Justiça rejeita recurso de banca e mantém suspenso concurso de Magé para professores

Tribunal do Rio confirma paralisação do certame com 1,5 mil vagas após suspeitas sobre contratação do Instituto IAN e riscos de prejuízo aos candidatos

A Justiça do Rio manteve suspenso o concurso público da Prefeitura de Magé, na Baixada Fluminense, para professores e rejeitou o recurso apresentado pela banca organizadora, o Instituto de Avaliação Nacional (IAN). Com isso, continua totalmente parado certame até nova decisão judicial.

O concurso oferecia 1,5 mil vagas para a rede municipal de ensino. O salário inicial informado era de R$ 2.189,45.. O Tribunal de Justiça entendeu que retomar o processo agora poderia gerar problemas maiores no futuro, caso irregularidades sejam confirmadas.

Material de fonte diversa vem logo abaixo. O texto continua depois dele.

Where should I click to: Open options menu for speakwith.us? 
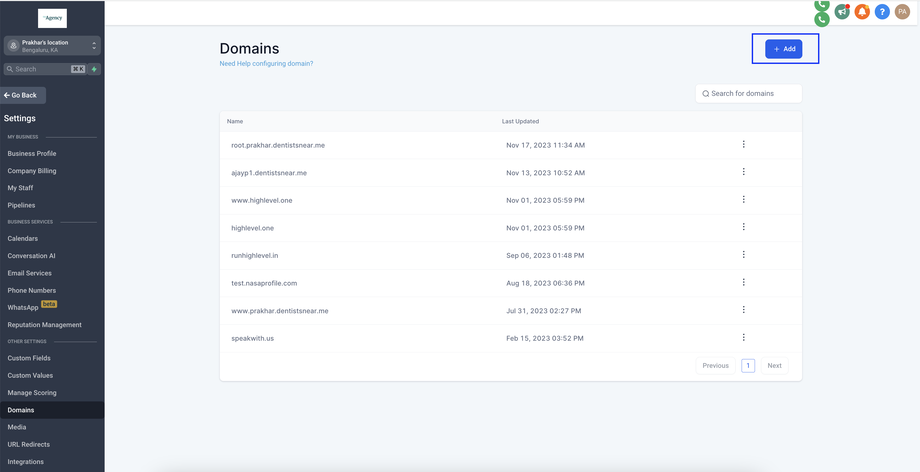pyautogui.click(x=744, y=338)
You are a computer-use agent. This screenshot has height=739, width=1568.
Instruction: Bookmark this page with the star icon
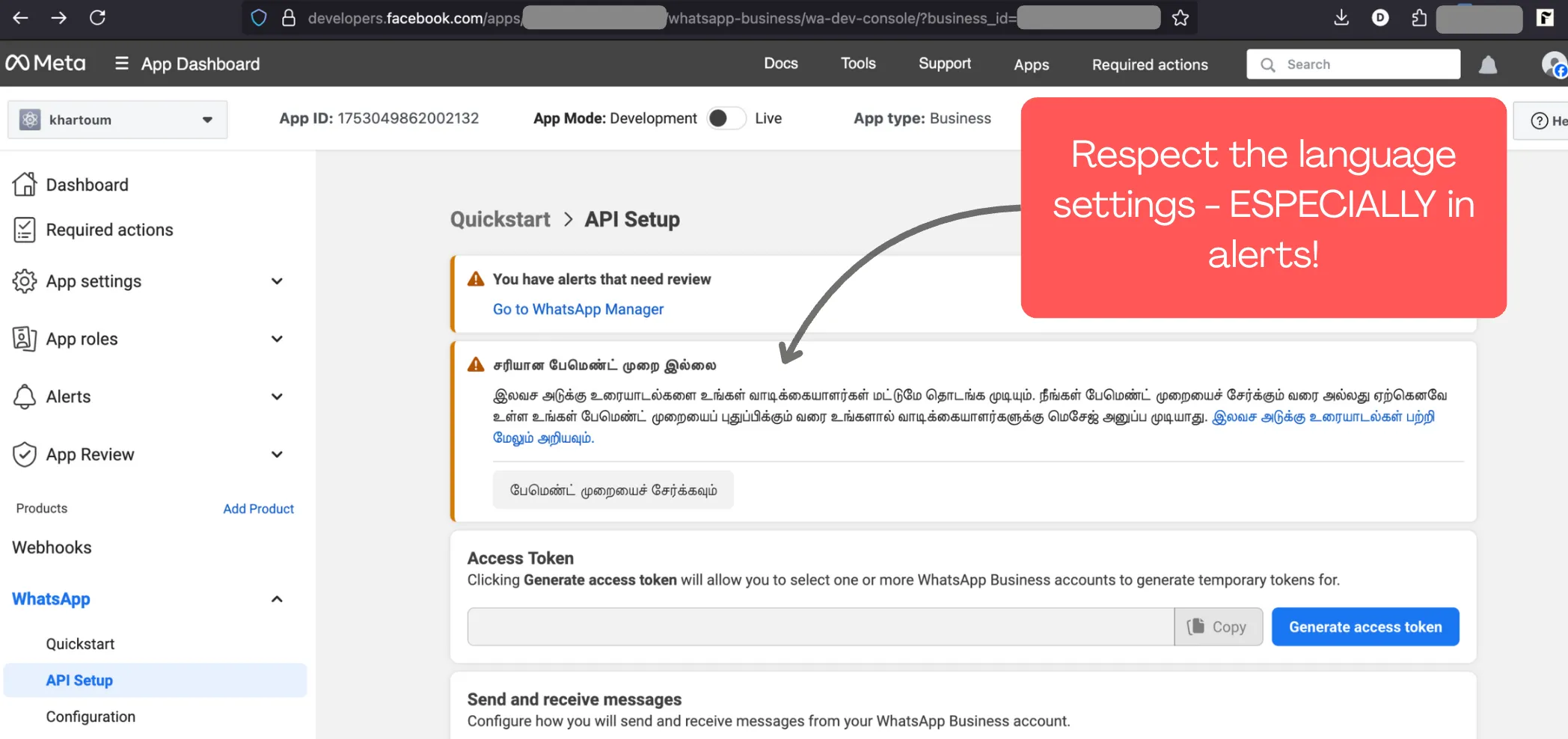(1180, 18)
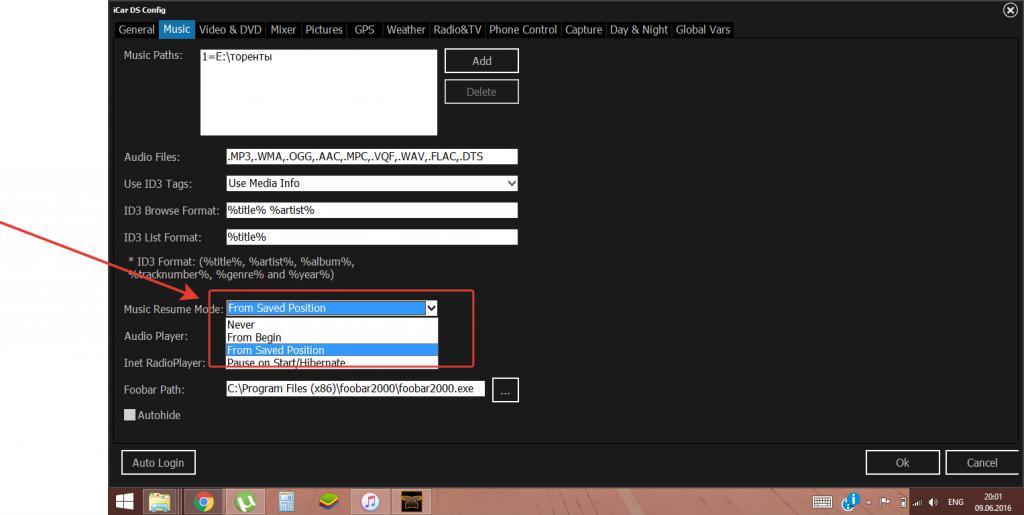The height and width of the screenshot is (515, 1024).
Task: Open BlueStacks from the taskbar
Action: coord(327,500)
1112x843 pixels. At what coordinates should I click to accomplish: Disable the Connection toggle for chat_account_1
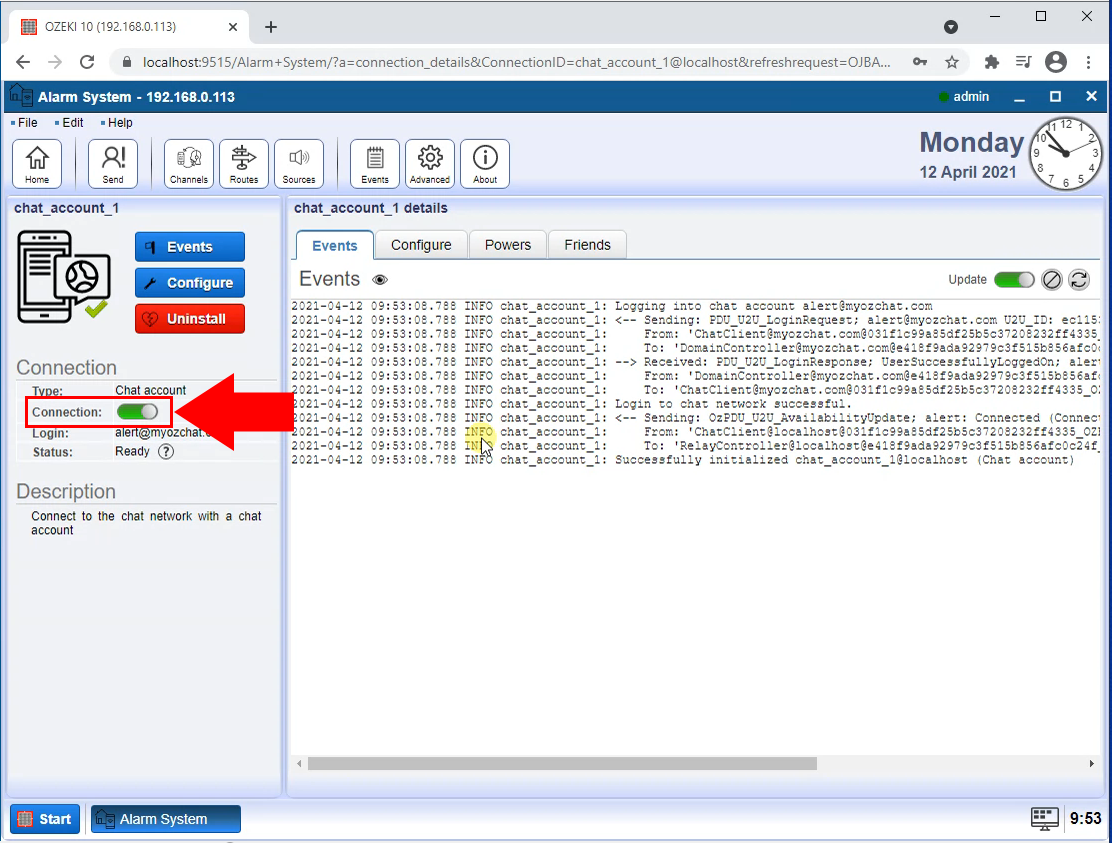click(x=137, y=411)
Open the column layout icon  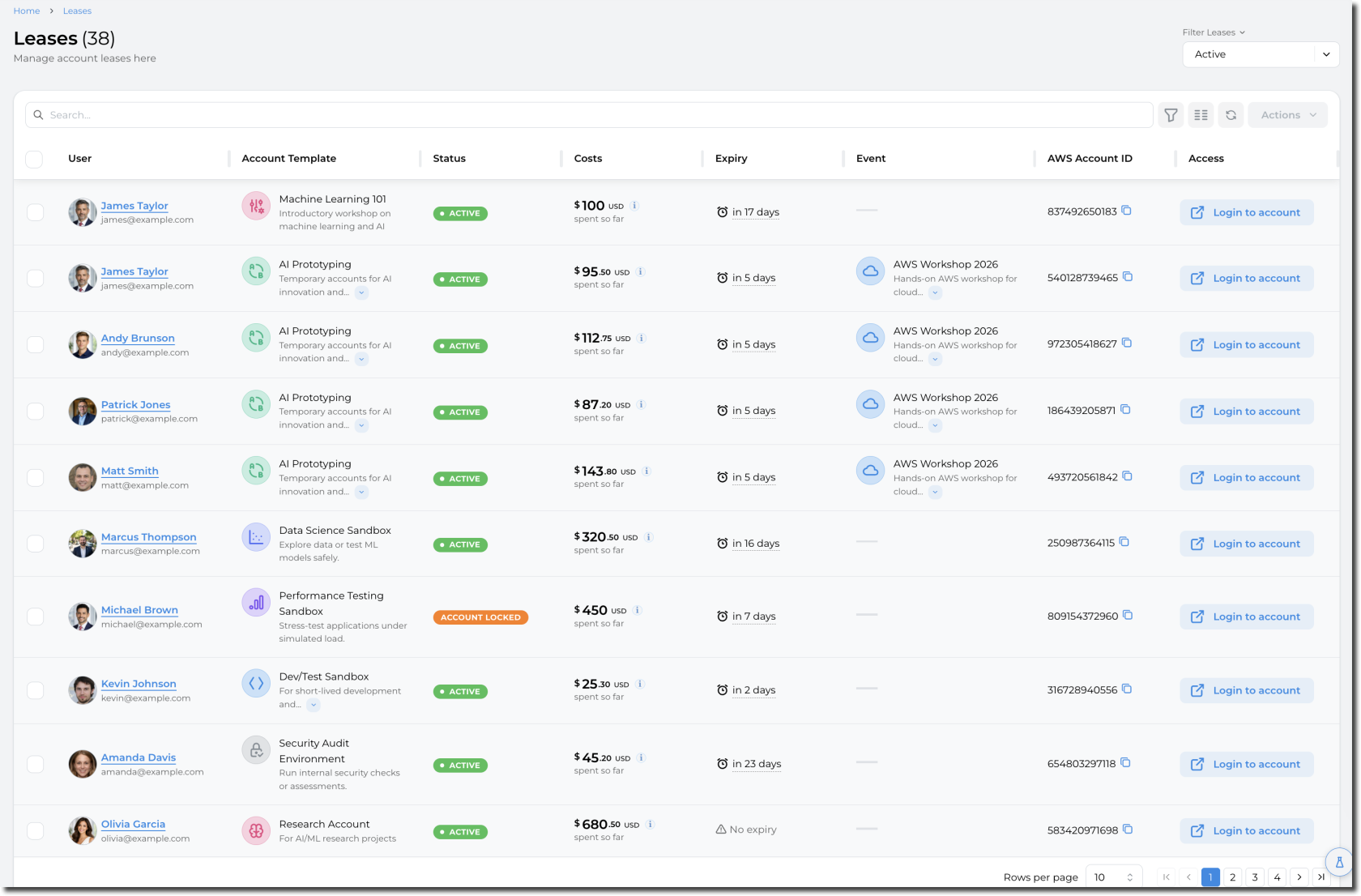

O caso começou após ação do Ministério Público do Estado do Rio de Janeiro, que questionou a forma como o município contratou o IAN para organizar as provas.

Segundo a investigação, a Prefeitura dispensou licitação ao contratar a banca, alegando que a entidade não tinha fins lucrativos e possuía qualificação técnica. No entanto, surgiram dúvidas sobre se o instituto realmente atendia aos requisitos necessários para esse tipo de contratação direta.

Suspeitas apontadas no processo

Entre os problemas citados no processo e considerados pelo tribunal estão:

  • falta de estrutura física compatível com um concurso de grande porte;
  • dúvidas sobre o funcionamento real da sede da instituição;
  • ausência de comprovação de equipe técnica suficiente;
  • indícios de pouca transparência em etapas internas do concurso;
  • reaproveitamento de materiais de provas anteriores;
  • uso de aplicativos de mensagens para tratar de temas sigilosos;
  • concentração de funções importantes em poucas pessoas.

O Ministério Público também apontou suspeitas de que o instituto teria arrecadado taxas de inscrição diretamente em conta própria, além de registrar lucro expressivo, o que levantou questionamentos sobre o modelo de contratação.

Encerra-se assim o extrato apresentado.